[[ Text passage, beginning ]]

Neoclouds are Nvidia shops by conviction, not convenience., Industry analyst quoted by The Information, May 6, 2026

What distinguishes the inference-cloud market from the training-cloud market that preceded it is the shape of demand. Training is project-based: a lab raises capital, runs a training job for three to six months, and the GPUs go quiet until the next model cycle. Inference is product-based: every user query that hits ChatGPT, Claude, or Gemini generates a small but continuous stream of GPU work that scales with end-user adoption. For a cloud provider, inference revenue is stickier and more predictable, which is why CoreWeave's 2032 contract duration is not a fluke but a structural feature of where the market is heading. The providers that can lock in inference contracts now are securing revenue streams that will outlast the training buildout cycle. The ones that remain dependent on training jobs will see their revenue oscillate with model-release calendars.

[[ Text passage, end ]]

# [Activity list]
**1.** For the inference-cloud passage, decide whether each statement agrees with it, and answer yes or no, quoting the deciding words: (a) Training is described as project-based. (b) Inference revenue is said to be less predictable than training revenue. (c) CoreWeave's 2032 contract duration is called a fluke.
**2.** Carry on the inference-cloud passage with a paragraph that picks up after its final sentence.

[[ Available data, beginning ]]

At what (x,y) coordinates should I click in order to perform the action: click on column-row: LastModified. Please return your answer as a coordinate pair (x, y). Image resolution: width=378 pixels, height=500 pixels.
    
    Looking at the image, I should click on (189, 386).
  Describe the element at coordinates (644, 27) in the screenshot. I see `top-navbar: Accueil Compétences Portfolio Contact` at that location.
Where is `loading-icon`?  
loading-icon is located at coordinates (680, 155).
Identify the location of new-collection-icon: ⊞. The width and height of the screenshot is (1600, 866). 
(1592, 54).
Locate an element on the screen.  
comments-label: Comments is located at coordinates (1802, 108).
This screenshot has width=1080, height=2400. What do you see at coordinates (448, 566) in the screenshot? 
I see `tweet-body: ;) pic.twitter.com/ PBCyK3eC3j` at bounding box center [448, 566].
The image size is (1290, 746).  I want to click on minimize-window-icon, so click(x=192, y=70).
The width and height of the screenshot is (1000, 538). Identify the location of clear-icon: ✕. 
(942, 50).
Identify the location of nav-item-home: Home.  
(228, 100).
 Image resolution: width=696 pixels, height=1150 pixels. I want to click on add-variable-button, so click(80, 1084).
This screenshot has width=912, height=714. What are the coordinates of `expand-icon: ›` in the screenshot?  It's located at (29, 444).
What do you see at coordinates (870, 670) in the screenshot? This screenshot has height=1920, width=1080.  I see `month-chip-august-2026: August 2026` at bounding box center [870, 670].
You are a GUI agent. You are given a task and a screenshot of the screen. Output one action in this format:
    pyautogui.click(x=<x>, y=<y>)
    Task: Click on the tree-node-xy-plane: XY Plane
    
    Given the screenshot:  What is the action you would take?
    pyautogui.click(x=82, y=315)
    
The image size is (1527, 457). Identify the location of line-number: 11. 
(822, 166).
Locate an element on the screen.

[[ Available data, end ]]

# [Expected results]
**1.**
(a) Yes: "Training is project-based"
(b) No: "inference revenue is stickier and more predictable"
(c) No: "is not a fluke but a structural feature of where the market is heading"

**2.**
The TPU question is a microcosm of a larger strategic choice facing every neocloud: whether to optimize for cost or for ecosystem compatibility. Google's pitch is straightforward, TPUs are cheaper per inference token, and the gap widens at scale. The neocloud counterargument, as The Information's reporting made clear, is that moving an inference stack from CUDA to TPU software is not a trivial engineering exercise; it requires rewriting model-serving code, retesting for correctness, and accepting a different set of performance characteristics. For AI labs that measure latency in milliseconds and serve billions of queries per day, the switching cost is real. But it is not infinite, and if the cost delta grows wide enough, some lab will take the leap. That lab's experience will be the template for the rest of the market.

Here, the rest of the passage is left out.